This past September, we covered Moog’s oldest-valve contest, in which manufacturers submitted pictures of their oldest operating valves with the corresponding model number to find the valve with the most impressive service life. The contest was in celebration of Moog’s 50th anniversary of operations in Europe.
And the winner is… Doug Bitner, manager for the University of Saskatchewan's College of Engineering Fluid Power Lab, who submitted photos of lab equipment running with a Moog 21 Series servo valve manufactured in 1963.
"I knew we had a lot of Moog valves in the lab, so I thought I had a chance," said Bitner about entering the contest. "But it really surprised me to learn we had won." He added that the valve was still in operation after 1 million cycles of endurance testing for agricultural equipment frames at high pressure.
"Congratulations to Mr. Bitner for finding the oldest operating Moog servo valve; we've always spoken about our valves' reliability, and Mr. Bitner proved it," said Ari Almqvist, Group Vice President and General Manager, Industrial Services, Moog Inc. "Our valves also have a long history running in tough environments like steel production, gas turbines, and industrial machinery."
The second place winner is Walter Andreas from IABG, an analysis and testing company in Germany, with a 22-Series Moog valve manufactured in 1966. It is being used to run test applications.
John Shannon of TATA Steel's CPP Trostre Works in the U.K. and Tom Gecse of U.S. Steel in Canada share third place.

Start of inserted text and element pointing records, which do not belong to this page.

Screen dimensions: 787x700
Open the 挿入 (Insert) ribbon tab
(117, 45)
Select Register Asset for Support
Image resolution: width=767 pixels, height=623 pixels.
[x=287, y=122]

Their 60-series servo valves, manufactured in 1969, are both applied in mills, one for a steering rod and the other for a tension leveller, respectively.
Some of the award-winners have indicated donating their 500-USD Amazon-voucher prizes to charity.
In 1951, William C. Moog, Jr., developed the first commercially viable servo valve. Servo valves transform a digital or analog signal into a hydraulic output such as flow or pressure.